> _TASK STATEMENT_
Set down the line that contains "Transgenic, Selected S…" and every line after it to the end of the entries, exactly as they stand and nothing more.

> _EXTRACTED INFORMATION_
══════════════════════════════

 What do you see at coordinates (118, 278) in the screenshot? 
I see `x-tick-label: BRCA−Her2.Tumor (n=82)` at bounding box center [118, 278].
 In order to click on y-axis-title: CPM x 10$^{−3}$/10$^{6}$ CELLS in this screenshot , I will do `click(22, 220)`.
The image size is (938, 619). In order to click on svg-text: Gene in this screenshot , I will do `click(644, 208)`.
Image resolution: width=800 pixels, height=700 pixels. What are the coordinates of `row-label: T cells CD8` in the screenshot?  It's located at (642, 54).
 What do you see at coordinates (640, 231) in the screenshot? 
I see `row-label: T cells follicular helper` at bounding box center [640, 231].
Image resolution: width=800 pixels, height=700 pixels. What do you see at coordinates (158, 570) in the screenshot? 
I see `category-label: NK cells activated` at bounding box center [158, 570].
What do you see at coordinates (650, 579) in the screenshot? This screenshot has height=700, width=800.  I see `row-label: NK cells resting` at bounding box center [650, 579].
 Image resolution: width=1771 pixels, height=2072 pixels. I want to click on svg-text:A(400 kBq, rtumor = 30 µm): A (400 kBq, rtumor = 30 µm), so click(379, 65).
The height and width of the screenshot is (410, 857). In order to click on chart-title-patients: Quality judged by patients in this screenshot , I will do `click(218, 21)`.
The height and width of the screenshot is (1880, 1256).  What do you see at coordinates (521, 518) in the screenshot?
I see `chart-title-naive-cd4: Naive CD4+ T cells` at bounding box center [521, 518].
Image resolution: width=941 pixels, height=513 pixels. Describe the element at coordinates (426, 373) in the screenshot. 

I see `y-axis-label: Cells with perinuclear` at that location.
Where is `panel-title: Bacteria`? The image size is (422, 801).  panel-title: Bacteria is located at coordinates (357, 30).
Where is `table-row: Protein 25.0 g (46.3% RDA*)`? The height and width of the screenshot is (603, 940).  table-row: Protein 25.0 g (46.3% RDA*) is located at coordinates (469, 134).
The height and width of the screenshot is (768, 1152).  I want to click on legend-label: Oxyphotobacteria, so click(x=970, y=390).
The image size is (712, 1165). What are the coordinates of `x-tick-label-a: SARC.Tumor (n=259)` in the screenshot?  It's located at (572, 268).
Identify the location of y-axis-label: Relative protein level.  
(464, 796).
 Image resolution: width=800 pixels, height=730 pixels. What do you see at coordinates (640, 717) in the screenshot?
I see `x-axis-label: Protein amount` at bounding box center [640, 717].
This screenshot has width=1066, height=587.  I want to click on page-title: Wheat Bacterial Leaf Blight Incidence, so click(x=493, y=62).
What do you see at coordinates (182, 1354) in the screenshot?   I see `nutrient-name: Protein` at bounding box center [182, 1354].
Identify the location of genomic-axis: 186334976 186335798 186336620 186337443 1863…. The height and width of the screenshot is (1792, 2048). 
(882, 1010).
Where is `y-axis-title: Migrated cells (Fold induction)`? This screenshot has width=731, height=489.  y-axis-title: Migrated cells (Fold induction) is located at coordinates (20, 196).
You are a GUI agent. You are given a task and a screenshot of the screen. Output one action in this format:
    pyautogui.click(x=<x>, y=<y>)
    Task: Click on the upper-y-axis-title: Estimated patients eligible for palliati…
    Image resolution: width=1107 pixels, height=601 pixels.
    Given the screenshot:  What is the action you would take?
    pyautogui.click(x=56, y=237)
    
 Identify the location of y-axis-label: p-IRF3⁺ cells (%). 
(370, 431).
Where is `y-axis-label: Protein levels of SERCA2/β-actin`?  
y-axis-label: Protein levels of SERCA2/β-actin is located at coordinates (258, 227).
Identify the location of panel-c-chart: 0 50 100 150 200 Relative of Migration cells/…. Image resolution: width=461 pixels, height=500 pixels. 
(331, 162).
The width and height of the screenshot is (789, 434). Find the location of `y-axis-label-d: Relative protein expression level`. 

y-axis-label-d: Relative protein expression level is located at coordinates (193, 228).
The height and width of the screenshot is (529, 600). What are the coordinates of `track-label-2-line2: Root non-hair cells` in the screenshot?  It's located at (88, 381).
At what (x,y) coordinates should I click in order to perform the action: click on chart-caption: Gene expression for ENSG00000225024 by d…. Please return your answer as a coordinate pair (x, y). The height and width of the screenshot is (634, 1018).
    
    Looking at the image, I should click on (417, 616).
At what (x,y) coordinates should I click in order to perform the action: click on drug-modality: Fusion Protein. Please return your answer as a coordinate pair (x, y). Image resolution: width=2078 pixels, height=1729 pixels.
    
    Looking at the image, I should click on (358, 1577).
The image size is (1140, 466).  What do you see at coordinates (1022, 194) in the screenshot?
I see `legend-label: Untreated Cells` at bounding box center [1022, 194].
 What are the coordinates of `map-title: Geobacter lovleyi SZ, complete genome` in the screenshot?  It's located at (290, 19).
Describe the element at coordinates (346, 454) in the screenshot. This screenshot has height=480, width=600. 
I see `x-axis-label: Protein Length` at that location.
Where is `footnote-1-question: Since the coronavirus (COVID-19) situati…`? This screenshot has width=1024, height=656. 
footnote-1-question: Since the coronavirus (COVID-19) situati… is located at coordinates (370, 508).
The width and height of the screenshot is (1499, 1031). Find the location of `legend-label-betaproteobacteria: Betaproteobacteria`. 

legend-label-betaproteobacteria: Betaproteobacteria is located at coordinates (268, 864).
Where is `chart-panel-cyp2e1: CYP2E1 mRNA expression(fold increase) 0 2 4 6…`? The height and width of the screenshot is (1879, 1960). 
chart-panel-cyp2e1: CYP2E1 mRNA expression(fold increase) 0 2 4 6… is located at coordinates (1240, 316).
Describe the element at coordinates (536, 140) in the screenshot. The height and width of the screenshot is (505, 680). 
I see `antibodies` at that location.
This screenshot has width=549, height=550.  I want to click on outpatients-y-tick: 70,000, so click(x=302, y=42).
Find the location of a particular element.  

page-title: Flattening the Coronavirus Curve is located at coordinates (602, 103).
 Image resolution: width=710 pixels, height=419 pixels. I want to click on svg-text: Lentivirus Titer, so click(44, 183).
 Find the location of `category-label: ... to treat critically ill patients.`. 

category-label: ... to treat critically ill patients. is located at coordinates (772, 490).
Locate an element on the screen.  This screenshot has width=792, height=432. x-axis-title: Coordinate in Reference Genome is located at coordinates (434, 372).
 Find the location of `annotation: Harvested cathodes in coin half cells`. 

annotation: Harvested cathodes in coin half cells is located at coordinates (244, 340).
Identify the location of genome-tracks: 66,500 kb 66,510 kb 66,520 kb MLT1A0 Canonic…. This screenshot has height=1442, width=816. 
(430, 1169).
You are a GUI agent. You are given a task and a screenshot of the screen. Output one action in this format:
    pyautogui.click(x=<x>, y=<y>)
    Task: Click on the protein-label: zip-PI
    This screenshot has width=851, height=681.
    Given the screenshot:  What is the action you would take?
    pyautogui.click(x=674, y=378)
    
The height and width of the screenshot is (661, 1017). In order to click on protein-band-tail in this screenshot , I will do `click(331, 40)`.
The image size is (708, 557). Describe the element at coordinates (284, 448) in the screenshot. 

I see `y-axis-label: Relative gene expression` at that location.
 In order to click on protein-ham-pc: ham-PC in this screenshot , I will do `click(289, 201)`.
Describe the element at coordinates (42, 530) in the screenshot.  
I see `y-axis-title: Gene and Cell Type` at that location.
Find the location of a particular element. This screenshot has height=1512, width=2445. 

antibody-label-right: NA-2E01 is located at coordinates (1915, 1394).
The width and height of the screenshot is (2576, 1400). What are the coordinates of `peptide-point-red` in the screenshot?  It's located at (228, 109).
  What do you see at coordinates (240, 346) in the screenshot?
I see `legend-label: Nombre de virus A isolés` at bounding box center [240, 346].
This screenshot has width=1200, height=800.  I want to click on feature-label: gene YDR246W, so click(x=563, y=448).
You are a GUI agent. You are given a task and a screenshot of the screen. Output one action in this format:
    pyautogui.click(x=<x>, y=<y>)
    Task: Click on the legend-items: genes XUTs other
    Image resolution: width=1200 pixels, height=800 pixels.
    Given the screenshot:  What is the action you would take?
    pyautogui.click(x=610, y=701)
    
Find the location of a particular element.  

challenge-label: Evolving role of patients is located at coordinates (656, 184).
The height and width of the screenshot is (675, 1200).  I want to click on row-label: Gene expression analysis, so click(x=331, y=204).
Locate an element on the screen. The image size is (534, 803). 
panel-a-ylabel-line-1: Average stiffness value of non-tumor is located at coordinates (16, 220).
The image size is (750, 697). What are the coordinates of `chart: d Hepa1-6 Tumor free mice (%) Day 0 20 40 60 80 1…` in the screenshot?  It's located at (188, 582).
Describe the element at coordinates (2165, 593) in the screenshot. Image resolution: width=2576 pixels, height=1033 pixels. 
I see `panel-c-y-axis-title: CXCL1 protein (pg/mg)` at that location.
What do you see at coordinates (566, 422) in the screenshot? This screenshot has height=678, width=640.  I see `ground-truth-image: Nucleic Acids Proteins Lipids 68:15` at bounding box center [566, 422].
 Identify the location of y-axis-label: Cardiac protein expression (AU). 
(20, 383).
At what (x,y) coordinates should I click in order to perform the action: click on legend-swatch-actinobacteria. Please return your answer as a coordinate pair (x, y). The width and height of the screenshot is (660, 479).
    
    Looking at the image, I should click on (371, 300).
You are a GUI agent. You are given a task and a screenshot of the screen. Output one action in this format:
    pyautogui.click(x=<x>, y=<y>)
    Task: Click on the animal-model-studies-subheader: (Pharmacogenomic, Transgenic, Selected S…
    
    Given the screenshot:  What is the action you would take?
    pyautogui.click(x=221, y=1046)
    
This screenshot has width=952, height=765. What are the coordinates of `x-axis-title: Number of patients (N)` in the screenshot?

══════════════════════════════

> _SOLUTION FOR THIS EXERCISE_
    Task: Click on the animal-model-studies-subheader: (Pharmacogenomic, Transgenic, Selected S…
    
    Given the screenshot:  What is the action you would take?
    pyautogui.click(x=221, y=1046)
    
This screenshot has width=952, height=765. What are the coordinates of `x-axis-title: Number of patients (N)` in the screenshot?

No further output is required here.